I use Jenkins for k6 tests CI/CD. In my pipeline I have the code:
def users = ["user1","user2","user3"]
sh """
export MY_USERS=${users.join(' ')}
./start.sh
"""
In my bash script I have:
SCRIPT_USERS=$MY_USERS
for user in $MY_USERS; do
eval "$PARAMS $K6 run $user.js -o xk6-influxdb \
--out web-dashboard=port=0\&report=$DIR/${user}.html" &
done
However, in logs I got SCRIPT_USERS=user1
How can I get my values in a bash variable? I need all the values. Tried different ways of passing the variables but no worked.
In the Groovy script, you are constructing a script dynamically.
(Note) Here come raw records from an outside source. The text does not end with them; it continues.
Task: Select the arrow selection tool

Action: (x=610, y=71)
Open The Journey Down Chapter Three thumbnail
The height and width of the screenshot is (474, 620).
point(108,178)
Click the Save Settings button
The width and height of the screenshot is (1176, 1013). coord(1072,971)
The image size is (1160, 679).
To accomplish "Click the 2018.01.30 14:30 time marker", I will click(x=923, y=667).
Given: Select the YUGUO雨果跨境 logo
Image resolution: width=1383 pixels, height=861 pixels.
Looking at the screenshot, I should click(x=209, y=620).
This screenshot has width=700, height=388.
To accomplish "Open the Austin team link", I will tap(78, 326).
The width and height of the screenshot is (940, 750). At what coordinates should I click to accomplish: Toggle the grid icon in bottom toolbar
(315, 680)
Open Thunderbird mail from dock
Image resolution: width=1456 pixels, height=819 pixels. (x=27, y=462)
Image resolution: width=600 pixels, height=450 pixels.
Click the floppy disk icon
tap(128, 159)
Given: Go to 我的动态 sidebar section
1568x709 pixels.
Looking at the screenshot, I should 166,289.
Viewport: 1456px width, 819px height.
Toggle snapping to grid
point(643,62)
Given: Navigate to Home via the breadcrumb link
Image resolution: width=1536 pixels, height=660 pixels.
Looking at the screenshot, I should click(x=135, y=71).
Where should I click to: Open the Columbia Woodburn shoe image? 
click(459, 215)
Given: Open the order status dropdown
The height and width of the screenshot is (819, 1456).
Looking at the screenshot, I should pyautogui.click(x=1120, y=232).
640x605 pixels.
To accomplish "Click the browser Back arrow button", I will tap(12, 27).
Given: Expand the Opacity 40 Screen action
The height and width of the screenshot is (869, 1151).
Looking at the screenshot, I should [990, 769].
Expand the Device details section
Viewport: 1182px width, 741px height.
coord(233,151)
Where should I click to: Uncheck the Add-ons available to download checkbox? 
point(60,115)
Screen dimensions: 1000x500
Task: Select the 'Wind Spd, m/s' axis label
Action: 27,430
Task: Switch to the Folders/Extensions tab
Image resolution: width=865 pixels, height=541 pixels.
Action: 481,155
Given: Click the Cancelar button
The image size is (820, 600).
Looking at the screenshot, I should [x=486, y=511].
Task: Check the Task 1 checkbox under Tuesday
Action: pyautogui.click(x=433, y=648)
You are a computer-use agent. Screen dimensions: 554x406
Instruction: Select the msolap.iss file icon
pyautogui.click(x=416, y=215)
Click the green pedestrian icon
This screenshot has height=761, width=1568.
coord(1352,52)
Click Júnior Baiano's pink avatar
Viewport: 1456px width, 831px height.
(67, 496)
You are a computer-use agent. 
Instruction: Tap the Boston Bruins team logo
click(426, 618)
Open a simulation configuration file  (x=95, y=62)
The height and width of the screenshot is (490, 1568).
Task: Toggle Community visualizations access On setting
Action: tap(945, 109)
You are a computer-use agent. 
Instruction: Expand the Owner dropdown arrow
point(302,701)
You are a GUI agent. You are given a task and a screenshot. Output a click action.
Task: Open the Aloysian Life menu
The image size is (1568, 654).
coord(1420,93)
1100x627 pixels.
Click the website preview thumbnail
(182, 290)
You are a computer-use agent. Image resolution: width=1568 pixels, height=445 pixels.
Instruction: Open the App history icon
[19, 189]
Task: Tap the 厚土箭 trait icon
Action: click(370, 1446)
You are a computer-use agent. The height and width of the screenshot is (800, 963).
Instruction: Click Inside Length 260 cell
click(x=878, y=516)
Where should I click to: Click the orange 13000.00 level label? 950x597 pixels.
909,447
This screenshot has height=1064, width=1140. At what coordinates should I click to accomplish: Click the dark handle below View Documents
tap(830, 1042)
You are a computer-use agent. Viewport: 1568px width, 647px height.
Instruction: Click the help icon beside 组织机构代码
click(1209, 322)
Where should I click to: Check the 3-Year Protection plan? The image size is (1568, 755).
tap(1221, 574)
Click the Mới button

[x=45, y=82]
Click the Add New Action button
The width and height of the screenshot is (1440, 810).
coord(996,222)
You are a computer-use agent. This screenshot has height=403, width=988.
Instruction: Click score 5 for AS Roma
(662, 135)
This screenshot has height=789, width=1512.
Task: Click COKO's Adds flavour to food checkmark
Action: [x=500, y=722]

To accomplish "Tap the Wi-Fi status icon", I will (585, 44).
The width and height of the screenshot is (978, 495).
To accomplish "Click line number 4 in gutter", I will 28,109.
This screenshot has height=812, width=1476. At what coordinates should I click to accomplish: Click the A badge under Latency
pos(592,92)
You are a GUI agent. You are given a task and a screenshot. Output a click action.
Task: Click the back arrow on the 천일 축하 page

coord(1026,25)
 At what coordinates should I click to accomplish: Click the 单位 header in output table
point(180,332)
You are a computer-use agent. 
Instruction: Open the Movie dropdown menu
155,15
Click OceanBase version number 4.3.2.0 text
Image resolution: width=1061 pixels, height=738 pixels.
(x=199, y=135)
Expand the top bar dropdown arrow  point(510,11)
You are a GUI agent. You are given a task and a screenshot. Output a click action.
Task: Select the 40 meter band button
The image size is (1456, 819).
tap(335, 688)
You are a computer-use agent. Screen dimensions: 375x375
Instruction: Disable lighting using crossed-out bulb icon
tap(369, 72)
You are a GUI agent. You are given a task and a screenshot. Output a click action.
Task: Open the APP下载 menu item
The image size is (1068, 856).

The equivalent after users.join(' ')
is executed is
export MY_USERS=user1 user2 user3
which exports the name MY_USERS
after it is assigned the value user1
, but also exports the undefined names user2
and user3
.
You need to quote ${users.join(' ')}
so that the entire result is part of the single assignment to MY_USERS
.
def users = ["user1","user2","user3"]
sh """
export MY_USERS="${users.join(' ')}"
./start.sh
"""
Your actual bash
script is more or less fine. SCRIPT_USERS
isn't necessary; you can just use MY_USERS
directly as you are anyway. eval
may not be necessary, and you should work to avoid it if you can. There is a general issue of relying on a space-separated string to correctly represent an array of arbitrary strings, but assuming your user names are "simple" (nothing except alphanumeric characters), you can get away with it.